Developing a Good Eye, Part 2: Working Through The “When”

This is Part 2 of an on-going series. Click here to see Part 1.

It doesn’t matter if you collect Fine Art or Funko Pops, the training method necessary to developing a good eye remains the same.

Whether you collect ephemera, antique furniture, or prehistoric animal parts, you can learn to be discerning. Using the five W and H questions before purchasing a new item will go far in improving your collection. The questions must be tailored to point you toward the elements you need to look for. However, even learning how to ask the question trains you. Learning to see past the obvious, you begin to analyze what you are seeing. Reading your collectible with a purpose, enables you to objectively determine if the item is a wise purchase.

The order in which you ask your 6 questions is not important. What is important is that you tailor each question to suit the genre of items you collect, and then internalize the questions so the asking becomes habitual. Finally, you must take the time to mentally answer those questions, and let the answers direct your buying.

Animation Cel from Gemr User Sullivanimation

“When?” obviously, is the time question that helps you place an item in its proper era. For Gemr user sullivananimation, this could be as simple as, “What year did Disney’s Fantasia hit theaters?” But if you collect the artwork that is part of the cartoon’s development, knowing the timeline of a cartoon movie’s production process is helpful. Storyboards, 2D and 3D modeling, sketchy “pencil tests,” and composited animation cels are sequential. They all speak to when, in the production process, an item was created. Sullivanimation’s Classic North American Animation collection includes elements from one franchise that spans over 60 years. Because Disney uses recurring characters, such as Mickey Mouse playing the role of The Sorcerer’s Apprentice in both Fantasia (1940) and Fantasia 2000 (1997), knowing when changes occurred within Disney’s animation production process can actually tell you whether an animation cel of Mickey is from 1940 or 1997.

The “When” questions you ask should compel you to look for those elements that are both easy and more difficult to see.
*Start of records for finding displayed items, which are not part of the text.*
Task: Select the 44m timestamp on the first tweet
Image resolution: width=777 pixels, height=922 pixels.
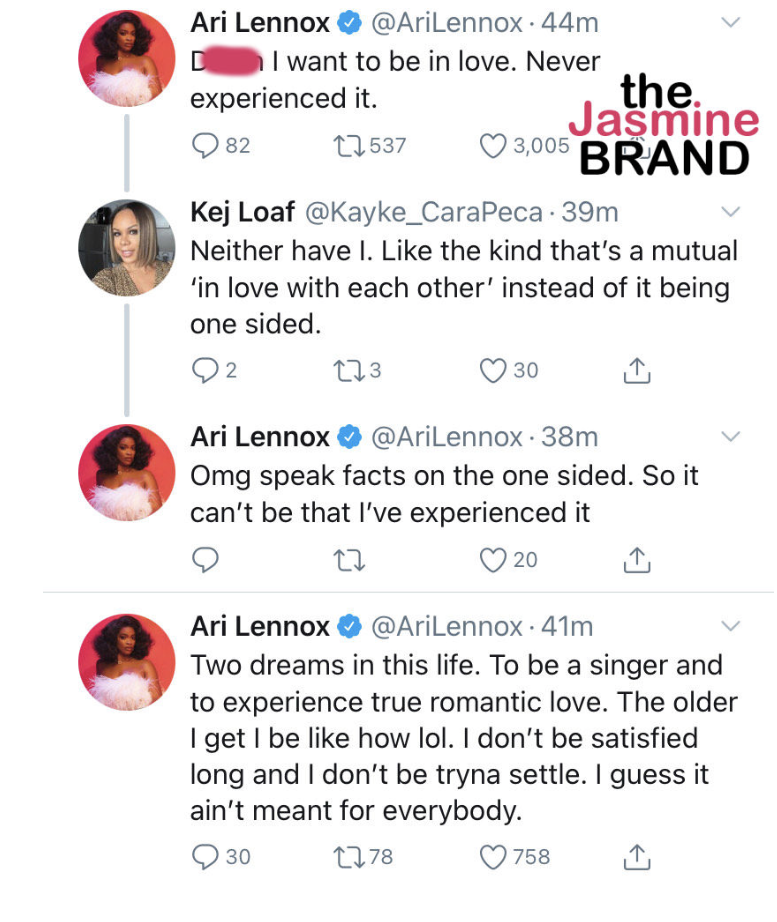Action: (573, 24)
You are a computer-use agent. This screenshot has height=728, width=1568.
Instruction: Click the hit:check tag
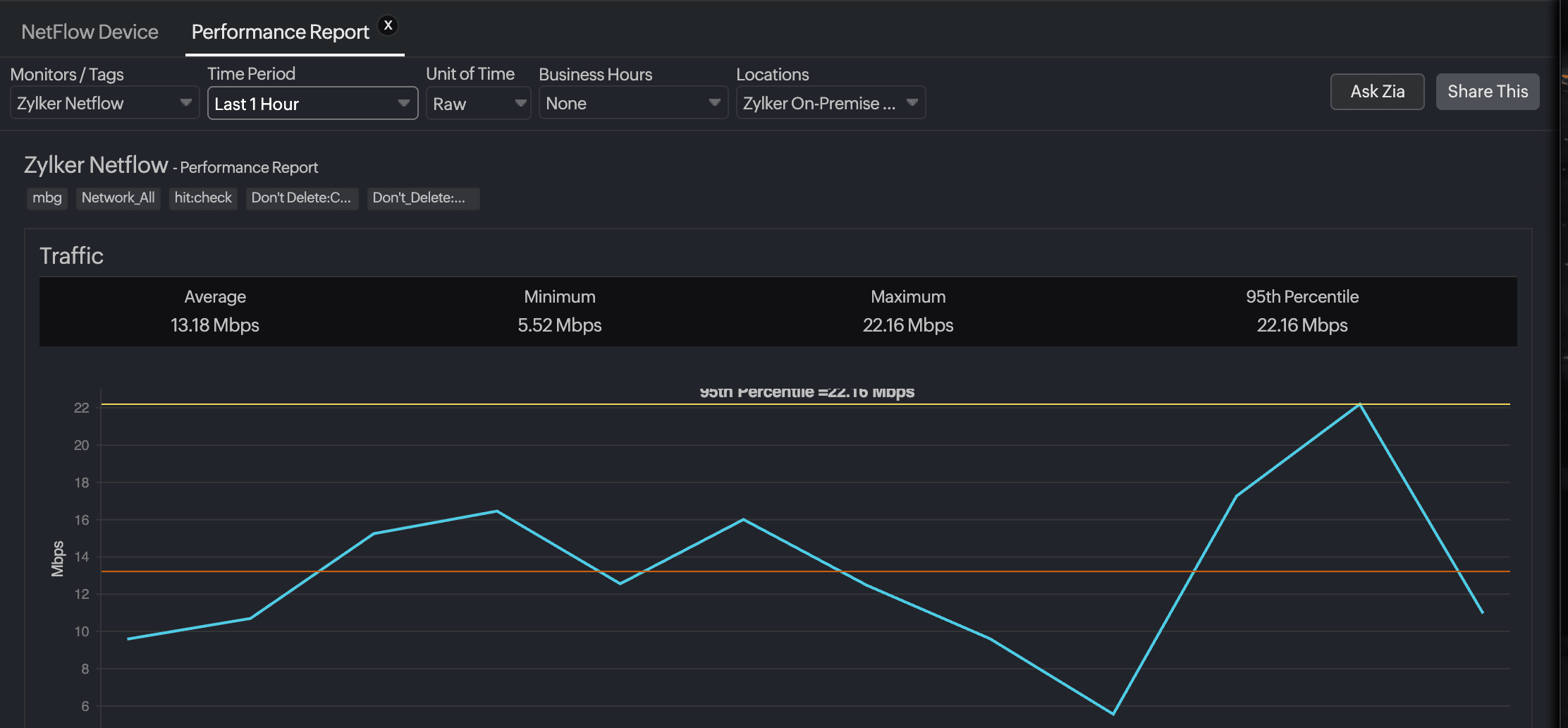[203, 198]
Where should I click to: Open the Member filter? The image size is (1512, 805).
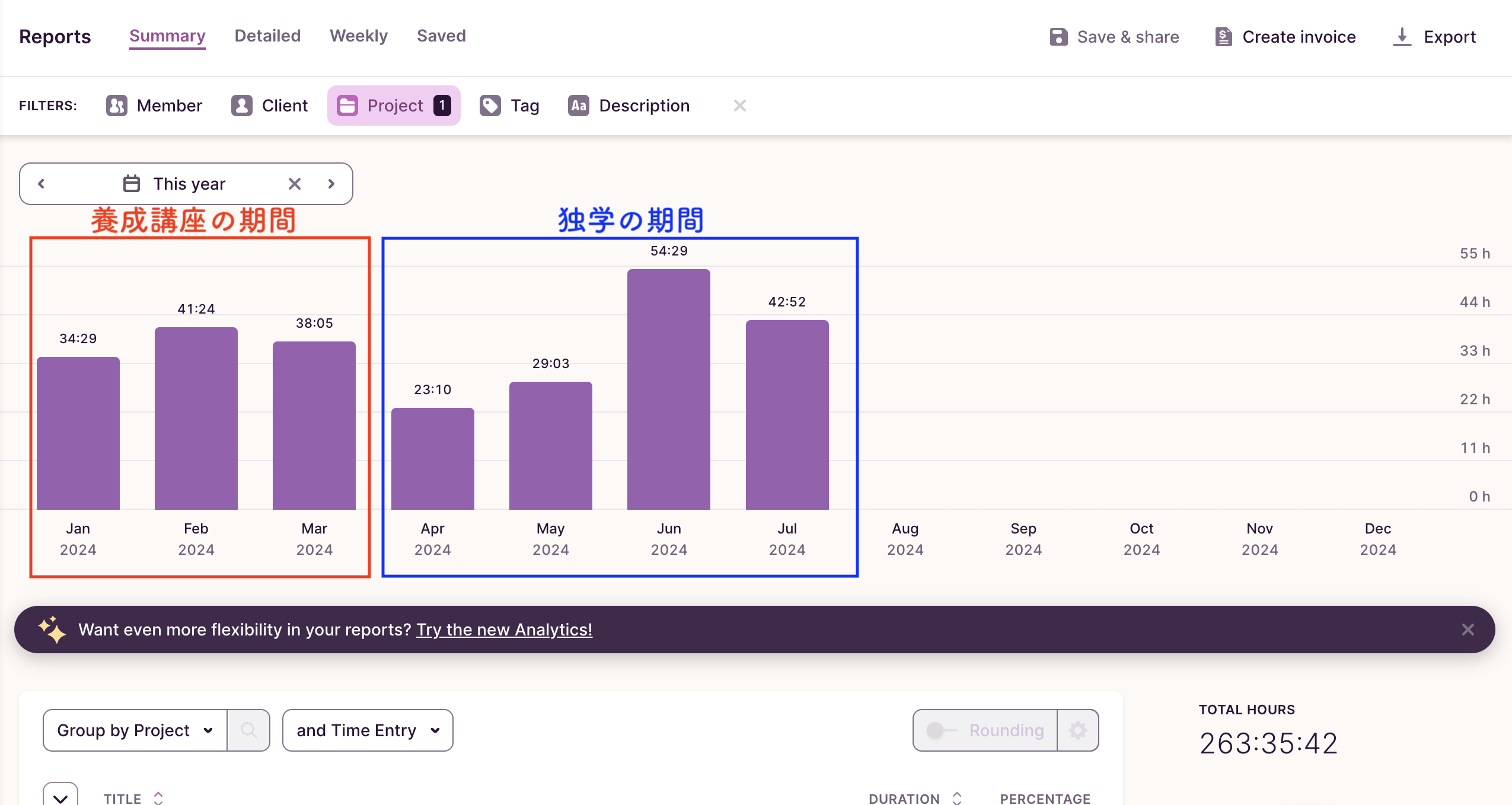tap(154, 106)
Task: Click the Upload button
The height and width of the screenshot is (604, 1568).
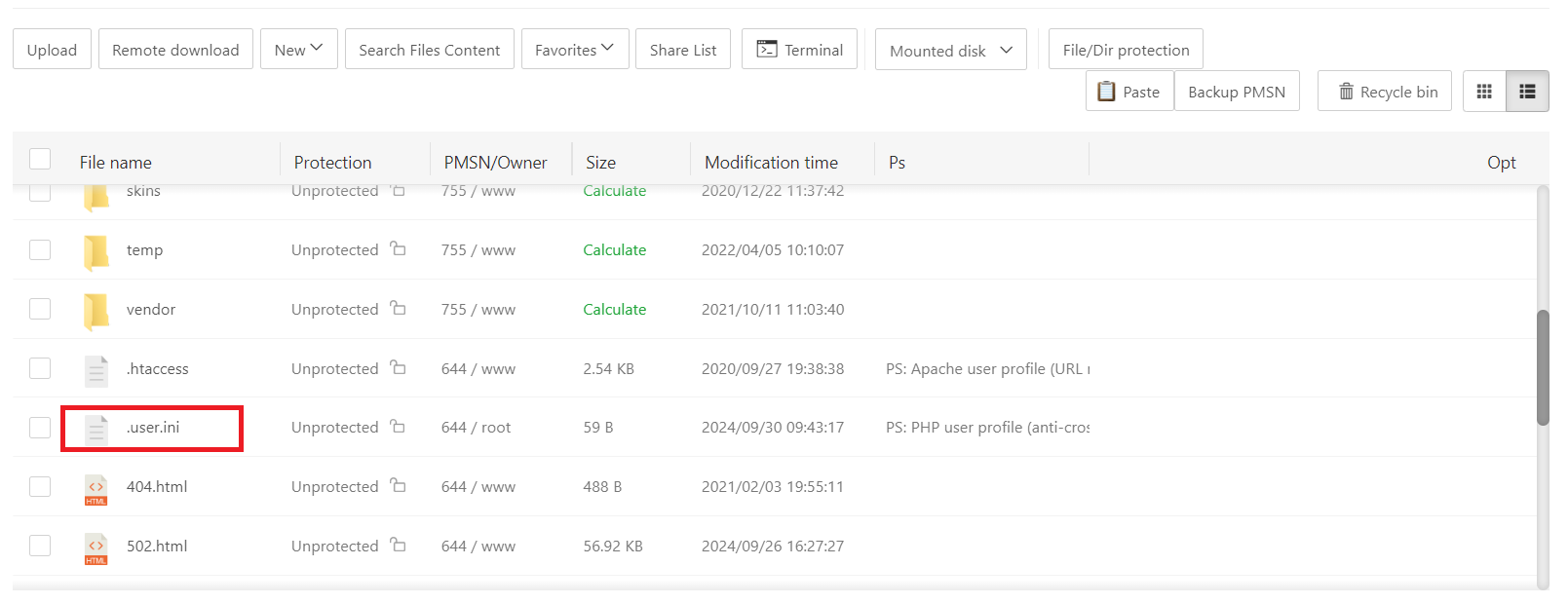Action: [52, 50]
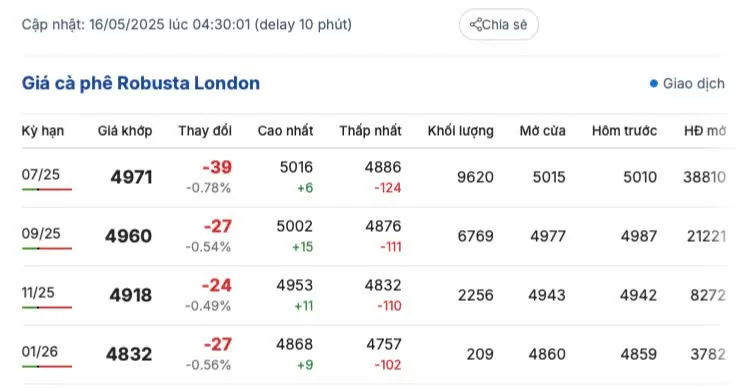Viewport: 740px width, 388px height.
Task: Select the 01/26 contract term
Action: (40, 351)
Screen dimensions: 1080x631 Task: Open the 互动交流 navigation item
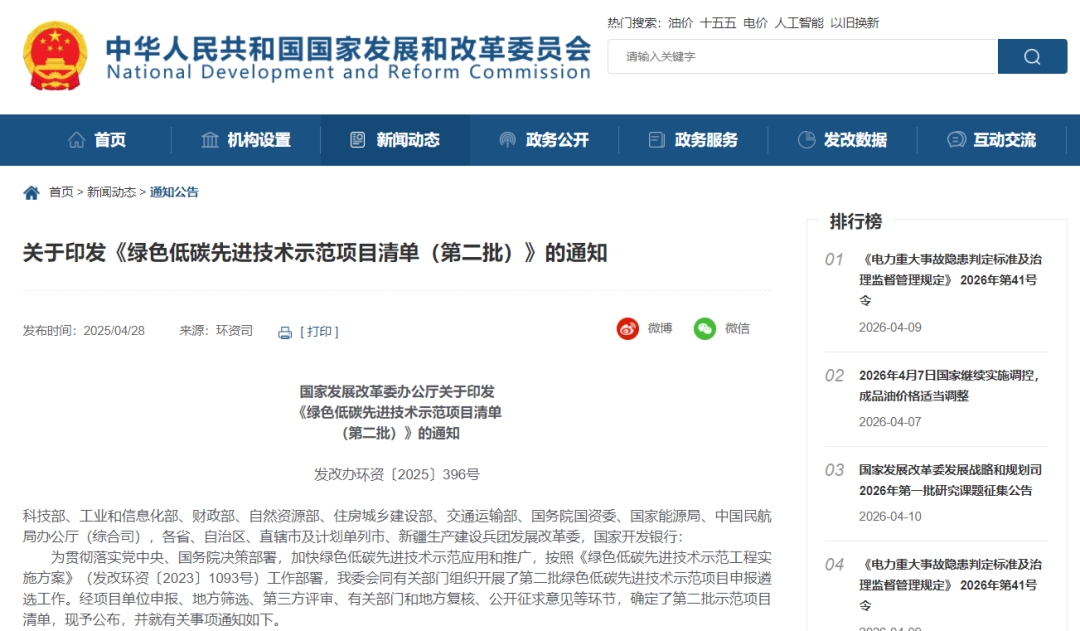(991, 140)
Analyzing a production process often yields time indicators, materials, colors, and techniques not often used in modern production. Depending on what it is you collect, that could mean the use of square nails, hand stitching, hand applied ornamentation, or decorating techniques that would likely be machine applied today.


Your type of collection determines the span of time within which you need to be able to differentiate. A collector of clocks will have 300 years to categorize, while a collector of Star Wars related items has no more than about 40 years. “When” questions should encourage your eye to notice indicators or discrepancies that reveal whether a piece is “period appropriate,” or accurate in style, technique, materials, or packaging for the time frame from which it (supposedly) hails.

It may be that your item has, or does not have features that are important in determining its age. Marble collectors who would buy this rare, $250 marble on eBay must also note what the marble does not include to determine its age and value. They must look for an indicator of how the marble was made. If there is no “pontil,” the attachment point of a handmade glass blown marble, the marble is almost certainly machine made. When no pontil is visible, but there are other antique qualities, such as the caliber of the glass and colors, or the presence of bubbles, the contradiction itself will enable the collector to place a marble’s age within an era.


In a Gemr blog detailing how to avoid buying bootleg WWE action figures, we are told that “the devil is in the details.” This slowing down and asking your eye to pick out whether your item is correct for the way items of its kind were being illustrated, painted (in the techniques of the day), depicted, carved, packaged, accessorized, clothed, or manufactured at that time, is the purpose for asking the “When?” of the five W and H questions. Preparing yourself with the timelines you need, teaching yourself to stop, ask, and answer even just this one question will improve your eye considerably.

Another When Question might be, “When was this item made, were many or only a few made?” Can it still be found in great quantity, or is it rare? Is it so fragile, or seemingly unimportant, like matchbooks, that few are likely to survive into the future, regardless of the number that currently exist? With many collectibles, their condition, visual appeal, and scarcity are important influences on value.

Some of these questions could be shoehorned into several of the other 5 Questions. The analysis of manufacturing techniques could be considered How, Where, or even What Questions. But, which category a question falls under is like the order in which you ask the question: It matters less than the asking and answering itself. The formulaic part of the five W and one H questions is only a mnemonic aid.  It’s like an anagram to help you remember, at that exciting moment of discovery, all the things to look for, and mentally process before you decide to buy. It is this process of thoughtful inquisition that is of value no matter what you collect.